World Health Organization has introduced a series of policy initiatives that articulate both
high-level aspirations and pragmatic guidance for mental health and substance-use services
delivery in LMICs. The most recent, the Global Mental Health Action Plan 2013-2020,
challenges member states, partners and the Secretariat to collectively meet ambitious goals by
the year 2020, including increasing mental health care coverage by 20% for severe mental
health illness and reducing national suicide rates by 10%. In LMICs, the socioecology of
poverty, malnutrition, political conflicts and poor health systems influence the epidemiology,
as well as the adverse outcomes, that result from substance misuse. Additional challenges
associated with comorbidity stem from its augmentation of clinical burden, through increased
risk for relapse, other infectious and medical complications, and economic hardship and
homelessness.The weight and setup of hazard related with substance-use issue and co-dreary
dysfunctional behavior appear to fluctuate over the world. Despite the fact that liquor and
narcotic issues are heightening in Europe, Africa and Asia, issues related with amphetamines
and cannabis are progressively pervasive in Asia, North America and Europe. Cocaine use is
common in North America and Europe, while abuse of indigenous psychoactive substances is
predominant in different areas, for example, the utilization of khat in parts of Africa and the
Middle East and that of coca leaves in South America. Remarkably, existing information
holes may belittle the effect of substance-use issue.
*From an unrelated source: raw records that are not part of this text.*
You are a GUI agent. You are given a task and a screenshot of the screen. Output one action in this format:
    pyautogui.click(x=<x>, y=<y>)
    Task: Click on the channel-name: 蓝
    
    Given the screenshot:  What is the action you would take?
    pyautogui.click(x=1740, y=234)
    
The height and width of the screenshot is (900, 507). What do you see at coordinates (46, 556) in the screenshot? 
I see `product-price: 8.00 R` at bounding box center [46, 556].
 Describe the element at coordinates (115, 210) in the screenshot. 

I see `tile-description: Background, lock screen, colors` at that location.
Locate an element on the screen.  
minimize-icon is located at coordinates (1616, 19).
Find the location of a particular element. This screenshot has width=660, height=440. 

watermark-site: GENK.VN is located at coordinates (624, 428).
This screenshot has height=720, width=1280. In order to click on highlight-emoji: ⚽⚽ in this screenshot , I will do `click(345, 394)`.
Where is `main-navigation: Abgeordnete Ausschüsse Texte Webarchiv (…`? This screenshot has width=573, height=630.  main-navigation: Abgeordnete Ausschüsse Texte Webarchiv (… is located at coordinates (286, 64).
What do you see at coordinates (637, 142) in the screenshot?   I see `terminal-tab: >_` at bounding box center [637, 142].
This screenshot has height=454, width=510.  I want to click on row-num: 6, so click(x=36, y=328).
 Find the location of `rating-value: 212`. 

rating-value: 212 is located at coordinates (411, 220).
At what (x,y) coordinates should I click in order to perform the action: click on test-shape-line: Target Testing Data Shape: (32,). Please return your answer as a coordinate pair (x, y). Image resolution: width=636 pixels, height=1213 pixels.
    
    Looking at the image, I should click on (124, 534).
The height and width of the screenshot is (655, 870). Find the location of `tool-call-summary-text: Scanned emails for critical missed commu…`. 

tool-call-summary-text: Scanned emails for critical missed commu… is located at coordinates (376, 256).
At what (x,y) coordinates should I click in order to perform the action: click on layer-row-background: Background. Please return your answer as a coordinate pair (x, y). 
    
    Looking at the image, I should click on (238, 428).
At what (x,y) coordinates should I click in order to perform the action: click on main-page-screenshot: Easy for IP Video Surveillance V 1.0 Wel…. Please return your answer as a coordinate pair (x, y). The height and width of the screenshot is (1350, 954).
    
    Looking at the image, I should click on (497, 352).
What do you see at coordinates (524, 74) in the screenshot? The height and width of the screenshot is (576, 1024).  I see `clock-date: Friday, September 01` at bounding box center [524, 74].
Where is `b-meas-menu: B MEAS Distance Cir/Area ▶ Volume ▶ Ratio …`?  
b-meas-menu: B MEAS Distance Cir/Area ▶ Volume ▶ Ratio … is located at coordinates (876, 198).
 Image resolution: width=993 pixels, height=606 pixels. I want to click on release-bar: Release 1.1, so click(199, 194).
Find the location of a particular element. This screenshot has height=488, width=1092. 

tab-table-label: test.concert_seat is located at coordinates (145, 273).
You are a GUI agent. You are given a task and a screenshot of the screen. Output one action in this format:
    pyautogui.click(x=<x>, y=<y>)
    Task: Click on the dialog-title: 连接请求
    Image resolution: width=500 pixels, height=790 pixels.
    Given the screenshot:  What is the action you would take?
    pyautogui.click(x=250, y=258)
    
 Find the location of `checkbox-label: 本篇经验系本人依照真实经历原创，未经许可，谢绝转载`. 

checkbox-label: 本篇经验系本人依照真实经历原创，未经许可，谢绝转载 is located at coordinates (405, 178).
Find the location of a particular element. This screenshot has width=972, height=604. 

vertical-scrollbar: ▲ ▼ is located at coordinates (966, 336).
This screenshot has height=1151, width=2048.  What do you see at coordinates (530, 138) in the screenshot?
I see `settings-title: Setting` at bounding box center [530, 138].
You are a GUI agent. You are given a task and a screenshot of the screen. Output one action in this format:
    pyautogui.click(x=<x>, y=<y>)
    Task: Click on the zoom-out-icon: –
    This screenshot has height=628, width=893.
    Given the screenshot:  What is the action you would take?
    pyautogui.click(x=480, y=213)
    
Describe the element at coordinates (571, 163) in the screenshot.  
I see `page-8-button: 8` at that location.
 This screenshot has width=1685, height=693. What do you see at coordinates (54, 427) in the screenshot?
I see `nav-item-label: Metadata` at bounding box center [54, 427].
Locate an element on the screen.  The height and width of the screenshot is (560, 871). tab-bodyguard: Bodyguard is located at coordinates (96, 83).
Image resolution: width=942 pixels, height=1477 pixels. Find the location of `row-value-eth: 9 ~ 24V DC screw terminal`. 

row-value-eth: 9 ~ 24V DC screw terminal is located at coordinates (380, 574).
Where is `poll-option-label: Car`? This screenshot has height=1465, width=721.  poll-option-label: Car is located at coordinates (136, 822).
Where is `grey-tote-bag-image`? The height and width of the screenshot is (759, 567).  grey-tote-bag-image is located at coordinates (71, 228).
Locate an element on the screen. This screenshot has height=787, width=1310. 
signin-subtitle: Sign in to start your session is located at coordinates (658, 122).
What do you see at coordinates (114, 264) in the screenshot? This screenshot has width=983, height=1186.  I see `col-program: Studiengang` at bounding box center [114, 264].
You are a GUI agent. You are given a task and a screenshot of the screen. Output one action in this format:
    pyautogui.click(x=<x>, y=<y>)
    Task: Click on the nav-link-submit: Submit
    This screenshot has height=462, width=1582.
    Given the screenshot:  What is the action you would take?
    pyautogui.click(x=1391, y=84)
The full degree of unfavorable
psychological wellness and social effects of substance-use issue, for example, liquor use
during pregnancy and fetal liquor range disorders 25 remain deficiently comprehended. On
average less than 3% of public health resources are allocated to specific mental health care in
LMICs, with even less around 1% in Africa and Asia. There is also a substantial gap in
scientific knowledge for preventing and treating mental health and substance-use disorders.
In addition, what is currently known is often not applicable to low-resource regions.
Intervention strategies to address substance-use disorders have improved over recent decades,
but have had limited success in achieving total recovery and have limited coverage in LMIC.